Probing nine paintings, conservators in Amsterdam unlock Chagall’s secrets

Research project at the Stedelijk Museum sheds light on some of the artist’s techniques

Chagall's The Fiddler (1912-13) c/o Pictoright Amsterdam

Chagall's The Fiddler (1912-13) c/o Pictoright Amsterdam

Eight years ago, Meta Chavannes, a conservator at the Stedelijk Museum in Amsterdam, was examining the 1913 Chagall painting The Pregnant Woman/Maternity in response to a loan request and was dismayed to find some cracks in its deep red background. It proved a challenge to treat, and she searched in vain for some technical literature to enlighten her on what pigment the artist might have used for that area.

“Chagall didn’t really want to talk about his working methods,” says Chavannes. “He said, ‘Look at the paintings, look at the chemistry going on, rather than trying to work out exactly how I did this.’” Nor did the artist want to be filmed when he was painting, she adds.

Chagall's The Pregnant Woman/Maternity (1913 © Marc Chagall, c/o Pictoright Amsterdam/Chagall ®

Confronting a dearth of knowledge, the conservator and her colleagues would eventually decide to take a deep dive, studying and testing nine Chagall paintings in the Stedelijk’s collection to see what they could glean about his practice. Now the museum has announced the results of that five-year effort, which could prove valuable to conservators and art historians around the globe.

“We were trying to collect really basic information about which materials, which pigments he used, which canvases he used, whether he varnished, how he set up a painting and what he was trying to achieve,” Chavannes says.

The nine paintings span 35 years of Chagall’s career. Some of the conservators’ physical findings line up with existing anecdotes about the artist’s life, like the lack of funds during the Paris years that prompted him to paint The Fiddler (1912) on a tablecloth. Conservators have determined that the chequered tablecloth is typical of those woven in his native Vitebsk in what today is Belarus and theorise that his wife, Bella, who was staying in Vitebsk in 1912, gave it to him.

“You can see the blue grid pattern below the paint, and we even found the remnants of some tassels around the edges,” Chavannes says. An inspection of the tablecloth under raking light found that Chagall used the chequered pattern as a grid for filling in the blocky houses in the composition.

Chagall's The Fiddler when raked with through-light René Gerritsen

Conservators also gained some insight into the artist’s habit of abandoning canvases and returning to them by examining The Synagogue at Safad, Israel (1931) with infrared reflectography. The test revealed an underdrawing totally unrelated to the painting’s subject. When conservators turned the painting a quarter-clockwise, they realized that the underdrawing resembled the composition in a 1924 painting depicting Chagall’s daughter, Ida at The Window. Whereas conservators had earlier assumed that he painted the synagogue on a trip to Israel, the underdrawing suggests that he probably started it when he returned to Paris, picking up a canvas he had abandoned seven years earlier.

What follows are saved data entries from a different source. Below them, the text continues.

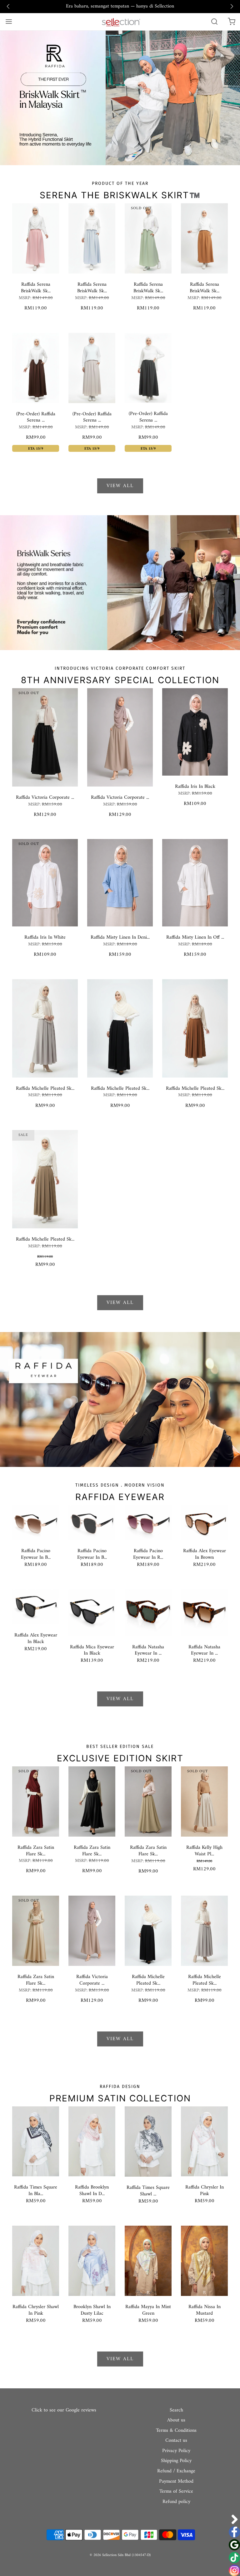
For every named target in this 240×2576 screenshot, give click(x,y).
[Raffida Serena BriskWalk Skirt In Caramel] (204, 238)
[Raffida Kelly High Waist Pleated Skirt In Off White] (204, 1801)
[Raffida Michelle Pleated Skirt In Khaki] (45, 1179)
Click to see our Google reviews (64, 2410)
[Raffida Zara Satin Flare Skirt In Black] (91, 1801)
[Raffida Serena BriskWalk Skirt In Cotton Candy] (35, 238)
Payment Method (176, 2482)
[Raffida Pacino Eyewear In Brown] (35, 1522)
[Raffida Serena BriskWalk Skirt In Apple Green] (148, 238)
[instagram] (234, 2570)
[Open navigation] (8, 21)
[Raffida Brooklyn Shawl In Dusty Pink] (91, 2141)
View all (120, 485)
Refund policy (176, 2502)
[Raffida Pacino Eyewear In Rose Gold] (148, 1522)
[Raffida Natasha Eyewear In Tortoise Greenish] (148, 1612)
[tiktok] (234, 2557)
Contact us (176, 2441)
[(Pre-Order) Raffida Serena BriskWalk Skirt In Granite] (148, 367)
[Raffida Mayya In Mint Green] (148, 2260)
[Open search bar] (214, 21)
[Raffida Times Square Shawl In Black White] (148, 2141)
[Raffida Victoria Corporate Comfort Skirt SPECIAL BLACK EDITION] (45, 737)
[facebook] (234, 2532)
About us (176, 2420)
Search (176, 2410)
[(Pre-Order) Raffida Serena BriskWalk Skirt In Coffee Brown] (35, 367)
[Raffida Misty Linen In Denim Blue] (120, 882)
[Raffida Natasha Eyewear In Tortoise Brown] (204, 1612)
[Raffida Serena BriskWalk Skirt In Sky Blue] (91, 238)
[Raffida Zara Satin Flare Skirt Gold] (35, 1930)
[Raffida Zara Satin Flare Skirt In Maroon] (35, 1801)
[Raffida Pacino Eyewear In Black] (91, 1522)
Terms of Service (176, 2492)
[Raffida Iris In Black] (195, 731)
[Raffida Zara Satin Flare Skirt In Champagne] (148, 1801)
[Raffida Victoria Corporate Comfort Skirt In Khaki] (120, 737)
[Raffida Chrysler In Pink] (204, 2141)
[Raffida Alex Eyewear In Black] (35, 1606)
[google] (234, 2544)
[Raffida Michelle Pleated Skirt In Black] (120, 1028)
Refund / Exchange (176, 2471)
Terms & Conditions (176, 2431)
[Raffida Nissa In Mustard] (204, 2260)
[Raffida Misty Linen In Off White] (195, 882)
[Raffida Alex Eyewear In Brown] (204, 1522)
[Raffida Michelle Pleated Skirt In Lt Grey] (45, 1028)
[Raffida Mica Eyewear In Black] (91, 1612)
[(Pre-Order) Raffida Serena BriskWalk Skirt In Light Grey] (91, 367)
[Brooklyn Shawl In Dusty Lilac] (91, 2260)
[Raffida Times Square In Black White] (35, 2141)
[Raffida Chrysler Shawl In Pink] (35, 2260)
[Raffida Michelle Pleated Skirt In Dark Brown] (195, 1028)
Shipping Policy (176, 2461)
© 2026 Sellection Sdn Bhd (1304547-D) (120, 2555)
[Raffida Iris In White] (45, 882)
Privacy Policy (176, 2451)
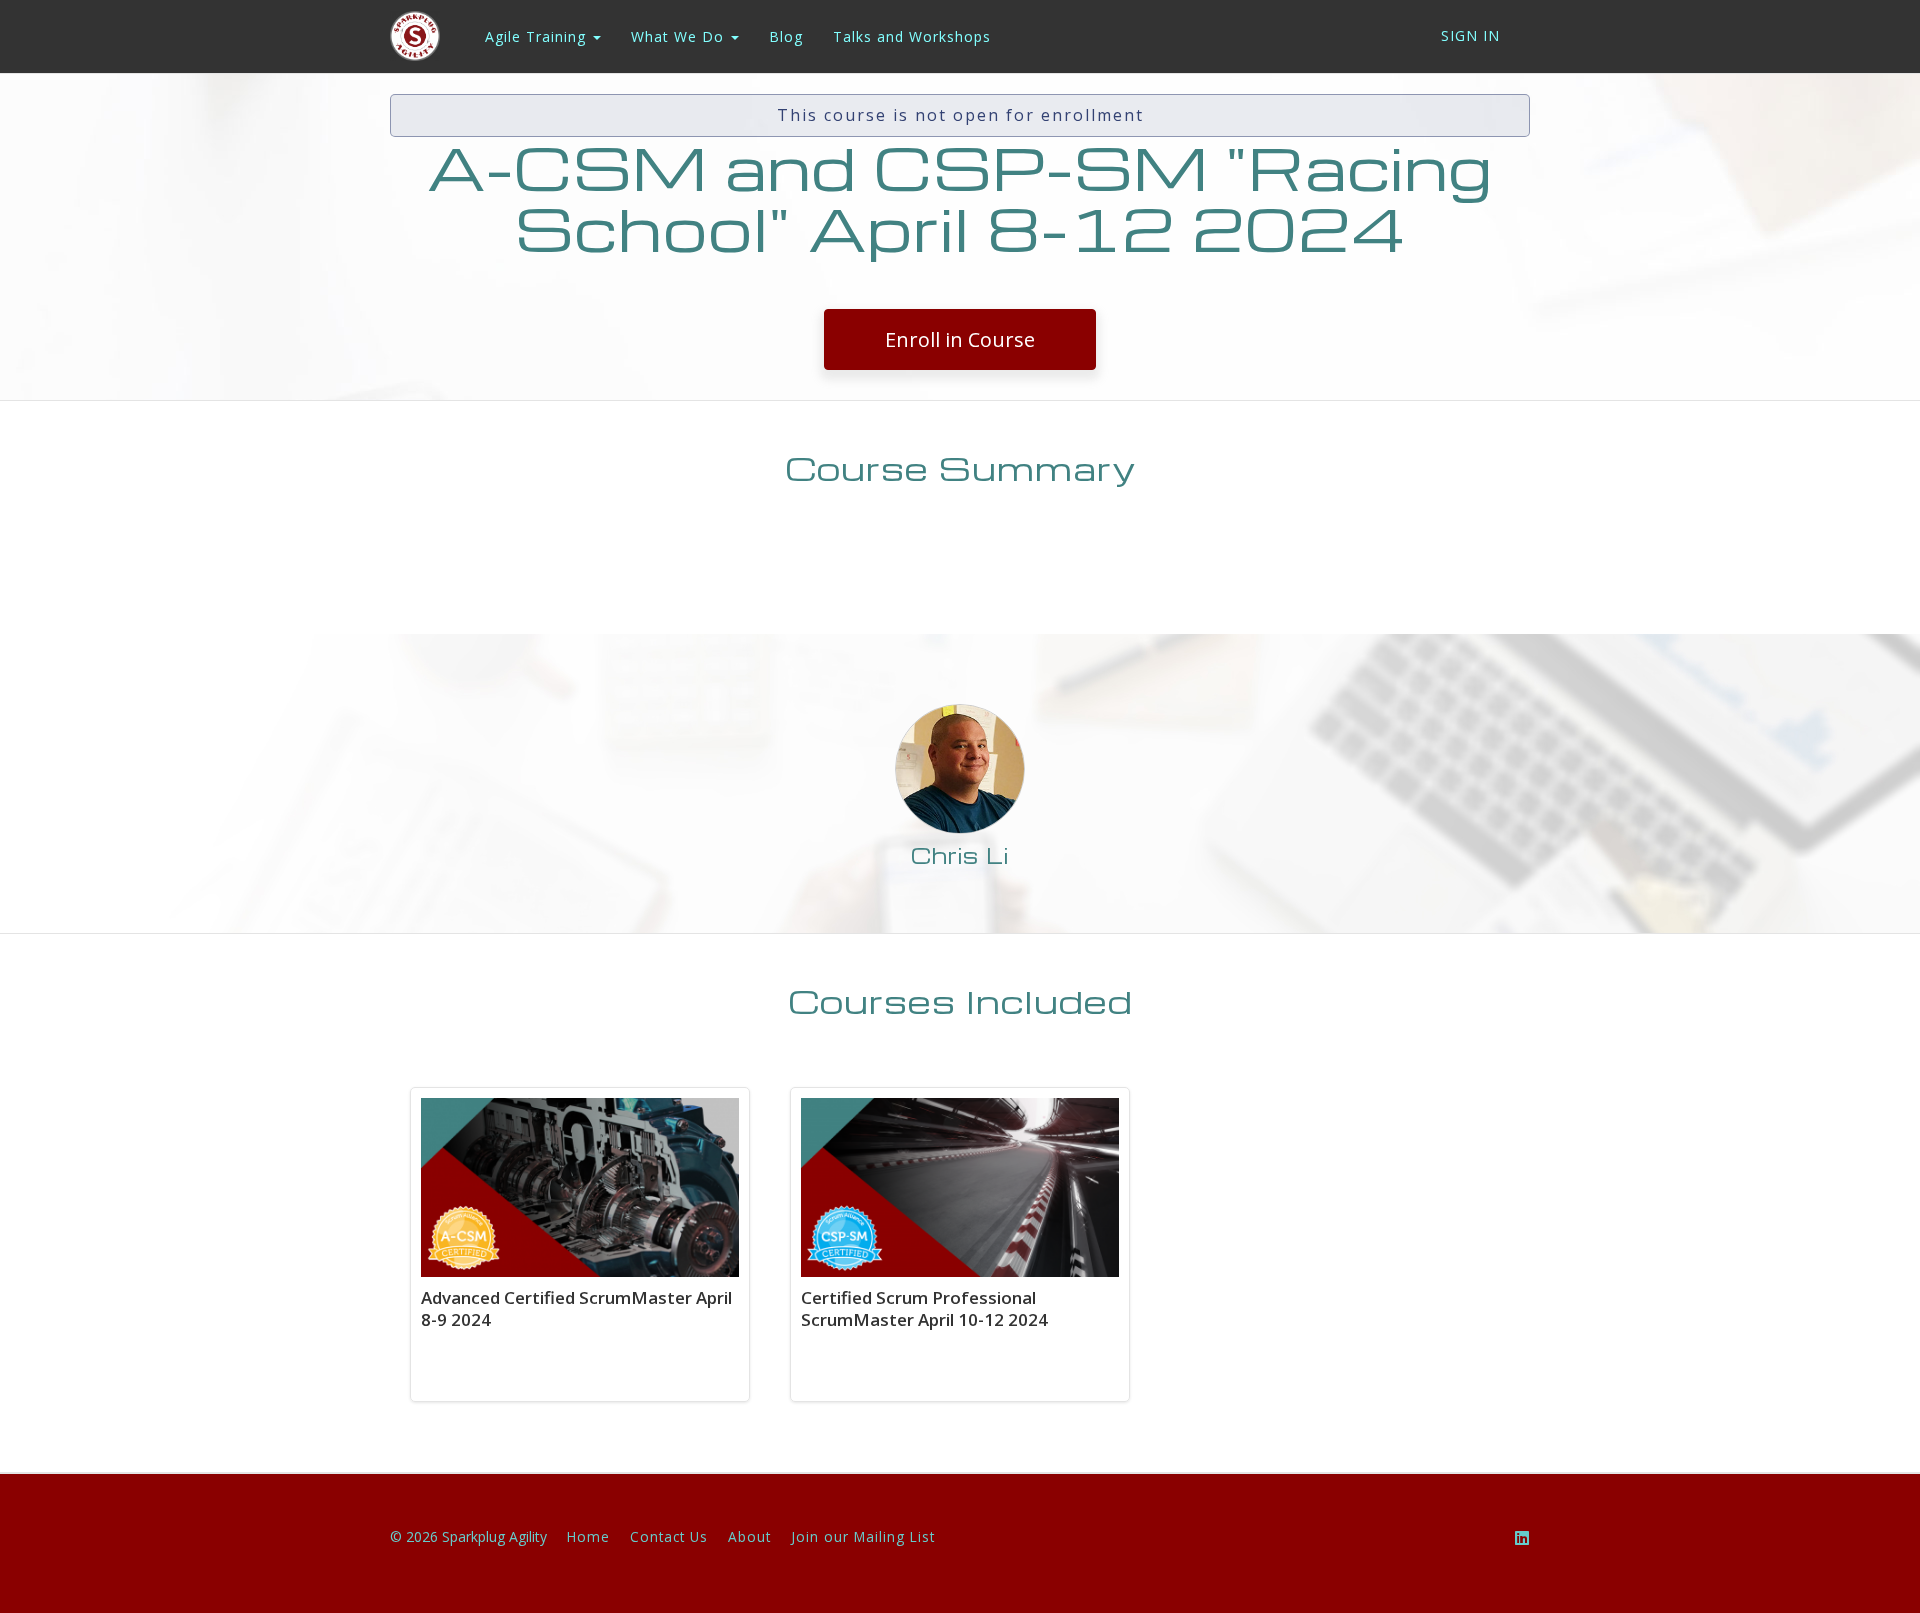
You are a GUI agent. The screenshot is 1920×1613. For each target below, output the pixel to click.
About (749, 1536)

Chagall's The Synagogue at Safad, Israel René Gerritsen

Chagall's Ida at the Window (1924) Rik Klein Gotink

Similarly, after studying the thick paint layers in The Virgin With the Sleigh, completed in 1947, the Stedelijk team conjectured that Chagall must have started it in France prior to moving to the United States and then transported it in a crate during his 1941 ocean crossing. (The artist would remain in the US until 1947, when he returned to France.)

Throughout the nine paintings, Chagall seems to have relied on the same eight pigments, which the conservation team will document in a forthcoming article about their project in the German scholarly journal Zeitschrift für Kunsttechnologie und Konservierung.

Conservators have also gained a sense of Chagall’s compositional method in the nine works, Chavannes says. Once the artist completed an underdrawing, he tended to faithfully fill in the central figure as if he were working on a colouring book. But in the background he made many more changes, removing, for example, an underdrawn figure with polka dot trousers reaching up into a tree in The Fiddler.

He often made changes in the background that resulted in “a more streamlined and less cluttered look”, jettisoning elements that “he thought maybe were too much for some reason”, the conservator says.

Some questions remain unresolved, like the cause of degradation of a layer of green paint on the leaves in Love Idyll (1925), and the reason for paint losses in The Pregnant Woman/Maternity and in Self-Portrait With Seven Fingers (1913). “It’s tempting to say they got damaged while they were stowed in a loft or under a bed in his very cramped studio in Paris, but we don’t know,” Chavannes explains.

Chagall's Love Idyll (1925) under ultraviolet light Rik Klein Gotink

The conservators hope that colleagues at other museums will put the Chagall research to use after their results are published. In the meantime, a video about the project is here, and museumgoers will have a chance to view eight of the nine paintings in the exhibition Chagall, Picasso, Mondrian and Others: Migrant Artists in Paris, opening at the Stedelijk on 21 September. Drawing on the museum’s collection, the show will feature works by more than 50 artists, photographers and graphic designers, including 38 pieces by Chagall.

“We started from scratch in uncharted territory,” Chavannes says. Now, pieces of the Chagall puzzle have finally come together.